There is a co-author of the theory of evolution. His name was Alfred Russell Wallace. He was also a naturalist. He was acquainted with the research of the time. He also worked as a collector, hunting exotic species in far-off areas of the world, so he had a first-hand experience of the amazing diversity of life. He has written a letter to Darwin, stating his own version of the evolutionary theory. As Darwin has published his findings first, and his version was more substantiated, he is considered the main author. But Wallace is considered a contributor, too.
Present research has greatly expanded Darwin’s theory of evolution. We now know a lot of new things:
- Most organisms on Earth has common genes
- The DNA, the “hard drive” of our bodies, can undergo small changes in structure called mutations. These mutations can be inherited and are the reasons of the small and big variations seen in organisms
- Our Earth is indeed very old. According to evidence, it was formed 4,6 billion years ago
- Our planet has undergone many changes in course of history. The Earth of many million years ago had a different climate, and continents looked different, too
- Our common ancestor was probably a simple cell that did not even have a nucleus, similar to the present-day bacteria
- In course of evolution, single independent cells gave rise to multicellular organisms
- Because of changes in climate and movement of continents, as well as catastrophes such as a fall of asteroids, many animals died, and other organisms took their place
Evidence Of Evolution
There are multiple lines of evidence that prove that evolution is true:
- The similarities in structure of our genetic code
- The similarities in the laws that determines how our bodies work
- The fossil record – the old remains of organisms that used to live far before us
- The fact that evolution is still going on. Bacteria and viruses are getting adapted to the medicines we use, developing methods to resist them. The insects adapt to pollution, changing the way they look. Many animals use humans to their advantage – such as city birds. The list can go on and on
Problems With Evolutionary Theory
- The fossil record is incomplete. The scientists cannot find many “intermediate” forms between different kinds of organisms. The reason for this is that fossilization – a transformation of the remains to stone – is a complete matter of chance. So it is hard to find examples of animals that lived for a short periods of time.
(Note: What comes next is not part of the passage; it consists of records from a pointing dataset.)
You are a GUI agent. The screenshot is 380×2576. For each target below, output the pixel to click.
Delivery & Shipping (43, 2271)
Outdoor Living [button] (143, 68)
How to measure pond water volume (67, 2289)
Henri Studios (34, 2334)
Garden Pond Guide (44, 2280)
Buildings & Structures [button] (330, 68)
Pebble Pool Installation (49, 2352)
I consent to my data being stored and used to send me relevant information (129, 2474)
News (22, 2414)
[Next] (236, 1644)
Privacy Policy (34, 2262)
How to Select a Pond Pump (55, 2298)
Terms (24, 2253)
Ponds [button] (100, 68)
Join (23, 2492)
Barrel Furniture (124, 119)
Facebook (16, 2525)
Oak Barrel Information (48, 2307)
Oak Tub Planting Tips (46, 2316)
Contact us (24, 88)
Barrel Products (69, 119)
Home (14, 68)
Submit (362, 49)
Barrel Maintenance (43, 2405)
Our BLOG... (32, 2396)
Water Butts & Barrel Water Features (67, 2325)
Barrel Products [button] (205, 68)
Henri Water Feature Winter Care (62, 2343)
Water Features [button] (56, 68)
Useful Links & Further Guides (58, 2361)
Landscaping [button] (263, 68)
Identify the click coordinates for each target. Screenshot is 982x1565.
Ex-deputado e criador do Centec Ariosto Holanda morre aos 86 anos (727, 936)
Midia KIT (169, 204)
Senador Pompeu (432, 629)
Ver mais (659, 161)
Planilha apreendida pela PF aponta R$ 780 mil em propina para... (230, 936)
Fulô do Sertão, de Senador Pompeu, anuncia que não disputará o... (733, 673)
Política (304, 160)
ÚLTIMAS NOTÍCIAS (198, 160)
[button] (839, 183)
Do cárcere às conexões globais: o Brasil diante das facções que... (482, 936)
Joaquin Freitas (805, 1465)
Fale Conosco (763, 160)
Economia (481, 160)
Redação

- There are many underlying mechanisms of evolution. Present – day evolutionary theory is much more complex that the one Darwin used to write about. It integrates data from many disciplines. And it still does not fully explain why we have arrived to such a complex world.
Evolutionary biology is beyond exciting. There were multiple amazing creatures in the past. The deep history of our world is not just about the dinosaurs. And the most amazing thing that organisms still change and evolve together. And we are evolving along with them, too.